I discovered, that ping works when run as user, but does not work when beeing root. The problem is, that when beeing root, LD does not load /lib64/libnss_dns.so.2 library, it gets EACCESS error.
When i run ping from root:
root# ping -c1 localhost
ping: unknown host localhost
This is because:
root# strace ping -c1 localhost
....
open("/lib64/libnss_files.so.2", O_RDONLY|O_CLOEXEC) = -1 EACCES (Permission denied)
open("/lib64/tls/x86_64/libnss_files.so.2", O_RDONLY|O_CLOEXEC) = -1 EACCES (Permission denied)
stat("/lib64/tls/x86_64", 0x7fffa619da70) = -1 EACCES (Permission denied)

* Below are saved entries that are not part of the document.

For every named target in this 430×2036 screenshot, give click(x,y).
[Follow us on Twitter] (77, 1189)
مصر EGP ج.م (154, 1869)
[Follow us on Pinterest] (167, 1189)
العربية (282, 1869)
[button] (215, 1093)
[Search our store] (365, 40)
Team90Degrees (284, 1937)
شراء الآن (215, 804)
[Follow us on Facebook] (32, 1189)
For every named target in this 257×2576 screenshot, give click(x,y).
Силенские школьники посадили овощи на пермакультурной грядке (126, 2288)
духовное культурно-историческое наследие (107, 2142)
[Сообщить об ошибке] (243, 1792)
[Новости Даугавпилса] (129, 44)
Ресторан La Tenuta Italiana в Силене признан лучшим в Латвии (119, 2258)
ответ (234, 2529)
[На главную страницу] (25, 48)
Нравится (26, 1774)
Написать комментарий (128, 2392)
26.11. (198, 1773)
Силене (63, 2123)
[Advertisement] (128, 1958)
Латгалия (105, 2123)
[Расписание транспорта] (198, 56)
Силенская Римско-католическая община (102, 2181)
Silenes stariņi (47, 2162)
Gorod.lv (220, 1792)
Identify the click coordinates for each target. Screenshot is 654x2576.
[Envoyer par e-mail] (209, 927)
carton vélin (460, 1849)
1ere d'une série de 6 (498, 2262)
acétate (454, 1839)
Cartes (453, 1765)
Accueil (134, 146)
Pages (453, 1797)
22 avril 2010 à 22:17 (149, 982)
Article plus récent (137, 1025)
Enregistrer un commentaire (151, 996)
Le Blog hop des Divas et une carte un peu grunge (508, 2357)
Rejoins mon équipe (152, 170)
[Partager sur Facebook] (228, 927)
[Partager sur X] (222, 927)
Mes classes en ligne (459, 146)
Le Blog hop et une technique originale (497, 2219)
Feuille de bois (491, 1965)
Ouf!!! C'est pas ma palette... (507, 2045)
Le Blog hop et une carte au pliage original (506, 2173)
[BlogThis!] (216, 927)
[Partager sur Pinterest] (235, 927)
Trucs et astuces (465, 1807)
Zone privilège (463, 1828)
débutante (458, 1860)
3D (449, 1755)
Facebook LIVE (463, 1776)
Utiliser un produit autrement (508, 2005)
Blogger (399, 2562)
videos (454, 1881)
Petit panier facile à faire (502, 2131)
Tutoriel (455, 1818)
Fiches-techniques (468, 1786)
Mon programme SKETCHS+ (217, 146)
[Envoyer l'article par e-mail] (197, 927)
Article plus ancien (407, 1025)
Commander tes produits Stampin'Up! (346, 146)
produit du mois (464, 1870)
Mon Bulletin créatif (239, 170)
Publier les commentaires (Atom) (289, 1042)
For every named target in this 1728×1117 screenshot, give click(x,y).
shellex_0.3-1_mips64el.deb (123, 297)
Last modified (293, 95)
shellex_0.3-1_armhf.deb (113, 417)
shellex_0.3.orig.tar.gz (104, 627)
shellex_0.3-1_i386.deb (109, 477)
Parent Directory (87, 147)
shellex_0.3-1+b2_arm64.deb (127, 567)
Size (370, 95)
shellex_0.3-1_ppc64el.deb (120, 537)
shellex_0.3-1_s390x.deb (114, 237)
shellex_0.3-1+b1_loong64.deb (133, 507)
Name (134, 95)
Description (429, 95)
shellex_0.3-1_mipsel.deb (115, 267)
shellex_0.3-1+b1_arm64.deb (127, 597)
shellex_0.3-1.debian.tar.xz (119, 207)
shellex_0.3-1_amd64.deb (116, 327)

open("/lib64/tls/libnss_files.so.2", O_RDONLY|O_CLOEXEC) = -1 EACCES (Permission denied)
stat("/lib64/tls", 0x7fffa619da70) = -1 EACCES (Permission denied)
open("/lib64/x86_64/libnss_files.so.2", O_RDONLY|O_CLOEXEC) = -1 EACCES (Permission denied)
stat("/lib64/x86_64", 0x7fffa619da70) = -1 EACCES (Permission denied)
open("/lib64/libnss_files.so.2", O_RDONLY|O_CLOEXEC) = -1 EACCES (Permission denied)
stat("/lib64", {st_mode=S_IFDIR|0655, st_size=4096, ...}) = 0
No worries. /lib64/libnss_files.so.2 exists in my system:
# ls -la /lib64/libnss_files.so.2
lrwxrwxrwx 1 root root 20 2015-08-19 /lib64/libnss_files.so.2 -> libnss_files-2.15.so
$ ls -la /lib64/libnss_files-2.15.so
-rwxr-xr-x 1 root root 62418 2012-07-16 /lib64/libnss_files-2.15.so
And ping works perfecly fine when run as user:
user# ping -c1 localhost
PING localhost (127.0.0.1) 56(84) bytes of data.
64 bytes from localhost (127.0.0.1): icmp_seq=1 ttl=64 time=0.038 ms
--- localhost ping statistics ---
1 packets transmitted, 1 received, 0% packet loss, time 0ms
rtt min/avg/max/mdev = 0.038/0.038/0.038/0.000 ms
user# strace ping -c1 localhost
...
open("/lib64/libnss_files.so.2", O_RDONLY|O_CLOEXEC) = 3
...
If I do LD_PRELOAD libnss_files.so.2, then ping works from root (Why?) :
root# LD_PRELOAD=/lib64/libnss_files.so.2 ping -c1 localhost
PING localhost (127.0.0.1) 56(84) bytes of data.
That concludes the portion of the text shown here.